Fianna Fail fraying at the edges

The 26-County Taoiseach Brian Cowen is said to be struggling to maintain control over his Fianna Fail party amid an escalating jobs crisis.

The party reached a historically low 17 per cent in a last month’s Irish Times poll, and a number of party TDs have become openly critical of Cowen and his media performances.

Cowen’s most prominent ‘dissidents’ are TDs John McGuinness, Noel O’Flynn and Sean Power, but a number of others within the parliamentary party have rebelled against bills in the Dublin parliament banning stag hunting and restricting dog breeding.

However, unemployment figures showing that 452,882 people are now receiving assistance are the major source of the party’s unpopularity. Unless Fianna Fail can find an unexpected way to reverse its fortunes, many of its TDs are facing the end of their political careers, and panic is beginning to set in on the Fianna Fail backbenches.

A declaration by Cowen last week that the recession in the state is technically over was widely derided as an attempt to ‘talk up’ both the economy and his flagging leadership.

The latest figures show the 26 County state is now seeing growth in its Gross Domestic Product, but only as a result of multinational corporations increasingly using the state’s tax haven status to declare profits from overseas.

Some 2,000 jobs have been lost each week since the current government came into office and there have been warnings this week that 4,000 more workers are set to lose their jobs at a stroke in eircom and the two main Irish banks.

Mr Cowen said the Government was dealing with the issue on a daily basis, and “the only way we can create more jobs is to make our economy more competitive” and by continuing the bailout of the banking and property sectors.

He said “jobs will not be created in a vacuum, and will not be created on the basis of letting our public finances go out of control”.

“They certainly will not be created by the contention that we should not try to repair the banking system, which is fundamental.”

The government is reported to be considering the sale of a number of semi-state organisations such as the ESB, Bord Gais and others in order to finance the budget.

Sinn Féin Finance Spokesperson Arthur Morgan said his party will resist the selling off of state enterprises, or what he called ‘the family silver’.

Morgan said privatising buoyant state companies which are actually returning investment for the public coffers would not fix the economy.

“It was not state companies that helped cause this crisis, but private banks, and history has shown that privatising services leads to a diminishment in those services.

“We can see from news today that it also leads to unstable working conditions, as the employees of Eircom can testify to.

“Privatising companies is an ideological agenda pursued by Fianna Fáil and Fine Gael for decades. Behind it is short-sighted greed and often those who benefit have close ties to the government in power.”

Sinn Féin Vice-President Mary Lou McDonald said it was unacceptable that the Dublin parliament would go on a three-month break next week while nothing has been done to tackle the jobs crisis.

“There is no strategy to create jobs. This government is now trying to convince people that the economy has turned a corner, but economic growth in the absence of jobs is pointless. Despite some newspaper headlines heralding the end of the recession, the reality is that there are now more unemployed today than at any time in the history of the state.

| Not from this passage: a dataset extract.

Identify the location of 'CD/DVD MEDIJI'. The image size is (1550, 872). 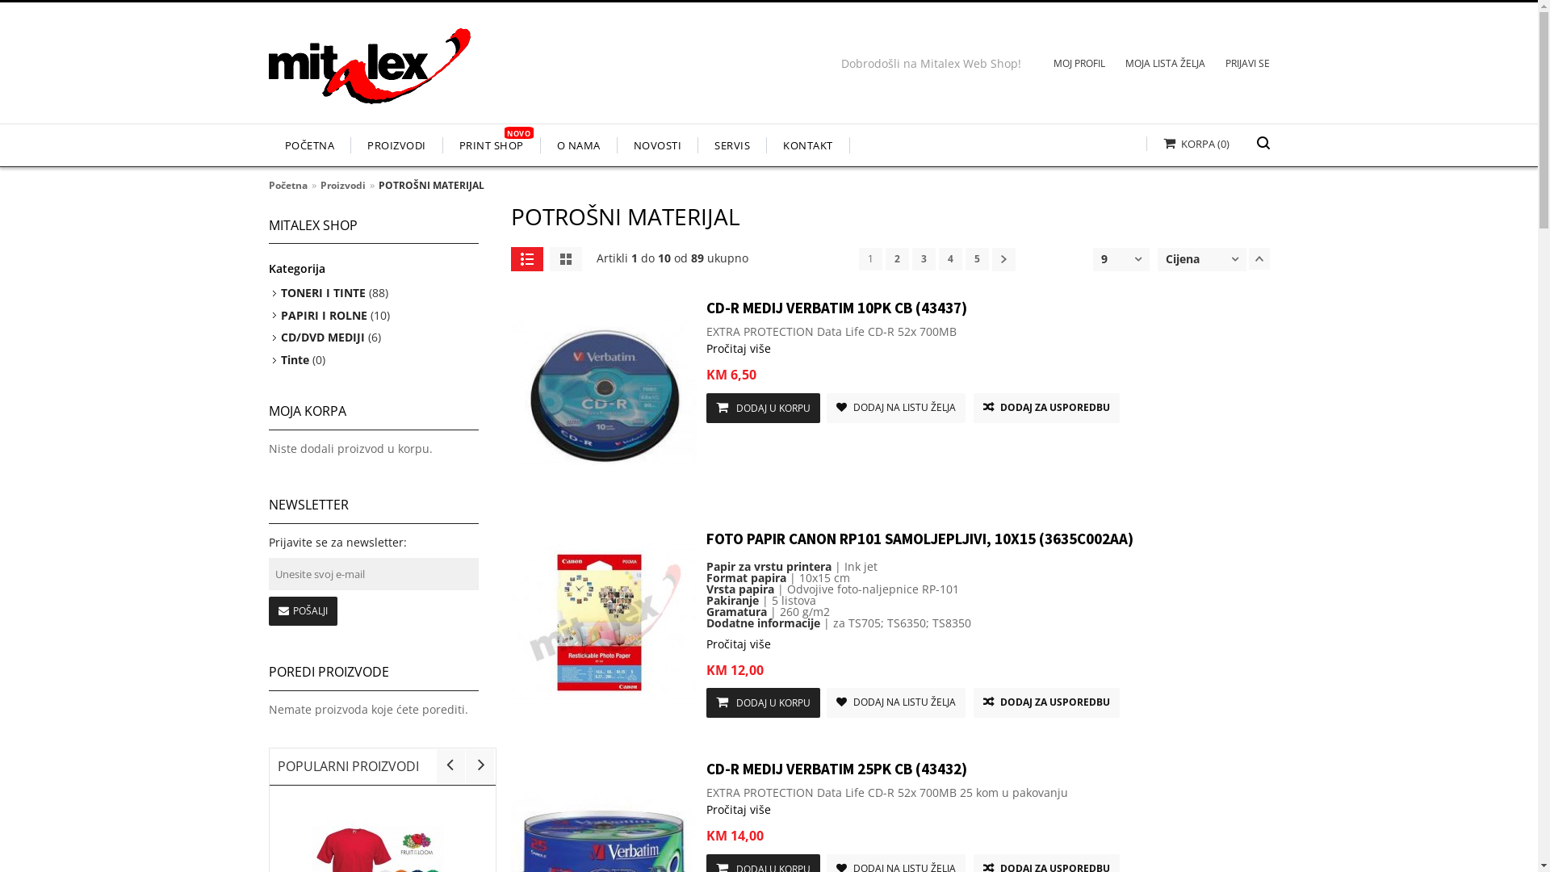
(322, 336).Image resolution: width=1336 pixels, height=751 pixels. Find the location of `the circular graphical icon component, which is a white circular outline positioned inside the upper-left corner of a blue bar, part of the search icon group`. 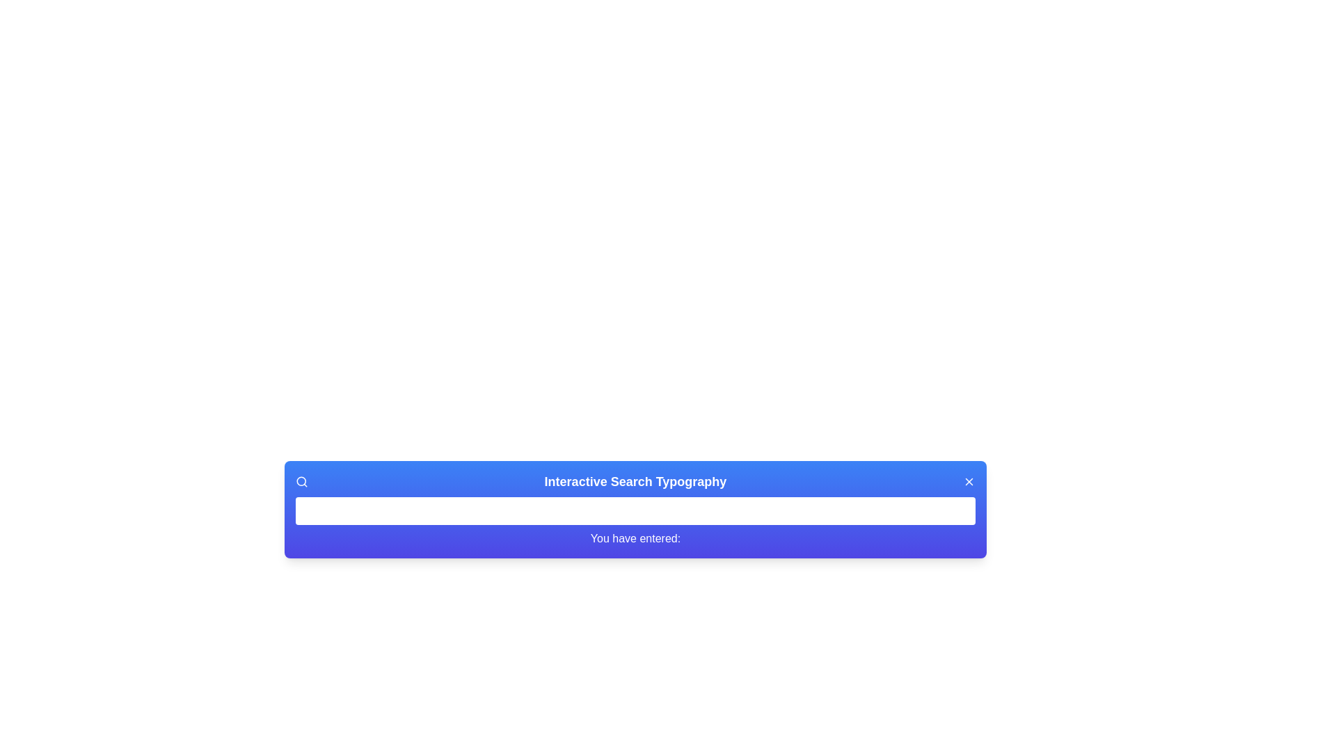

the circular graphical icon component, which is a white circular outline positioned inside the upper-left corner of a blue bar, part of the search icon group is located at coordinates (301, 481).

“This week, with the media distracted by internal government wranglings over stag hunting and dog breeding, the government quietly pushed through legislation cutting social welfare entitlements.

“These cuts will cause real hardship for people who have no confidence of returning to the workforce any day soon given that nothing is being done to create jobs. Cutting public services and welfare undermines the state’s ability to make an economic recovery.

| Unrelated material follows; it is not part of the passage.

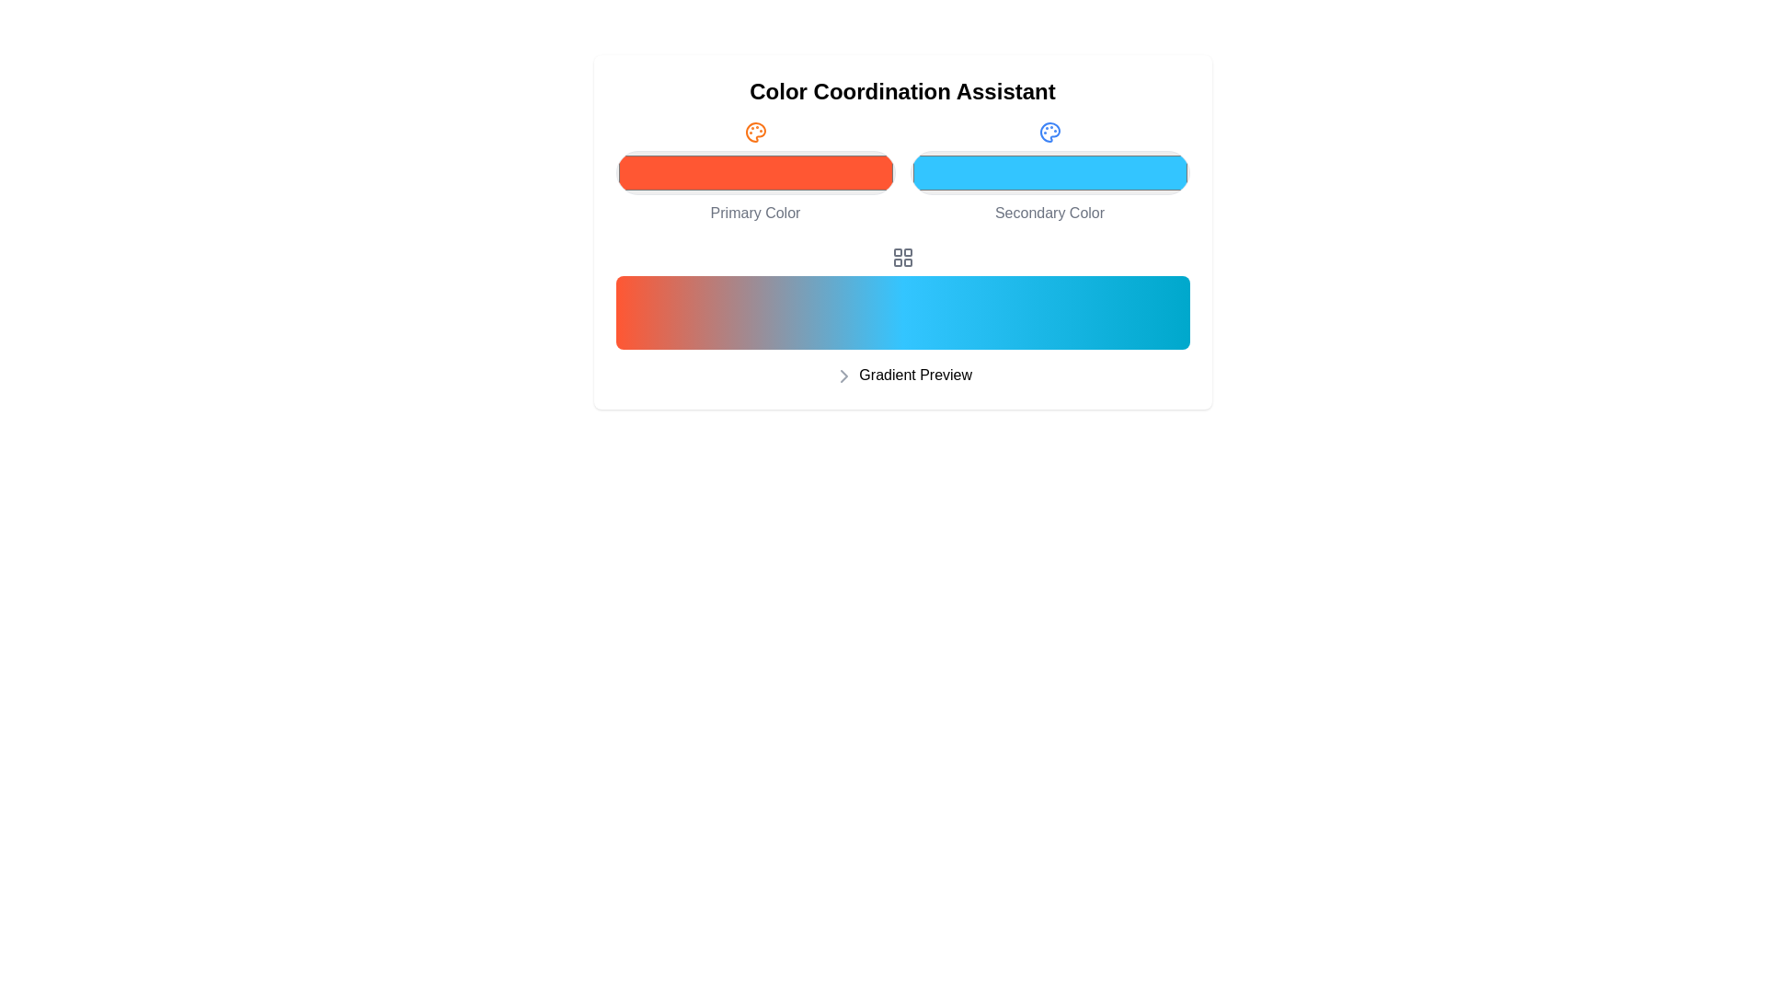 Image resolution: width=1766 pixels, height=994 pixels. I want to click on the Chevron or Arrow Icon located directly to the left of the 'Gradient Preview' text, which features a thin, rounded gray stroke and aligns horizontally with the text, so click(843, 374).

“Its time to implement the kind of job creation proposals set out by Sinn Féin over the last couple of years. We need to invest in job creation and bring forward specific strategies for potential growth sectors of the economy – sectors such as digital media, IT, agri-food, tourism and environmental technologies.

“Sinn Féin has advocated a concerted push by Government to stimulate economic growth and put in place a comprehensive job retention and creation strategy. But the Government is closing its eyes and ears to any alternative to its failed policies.”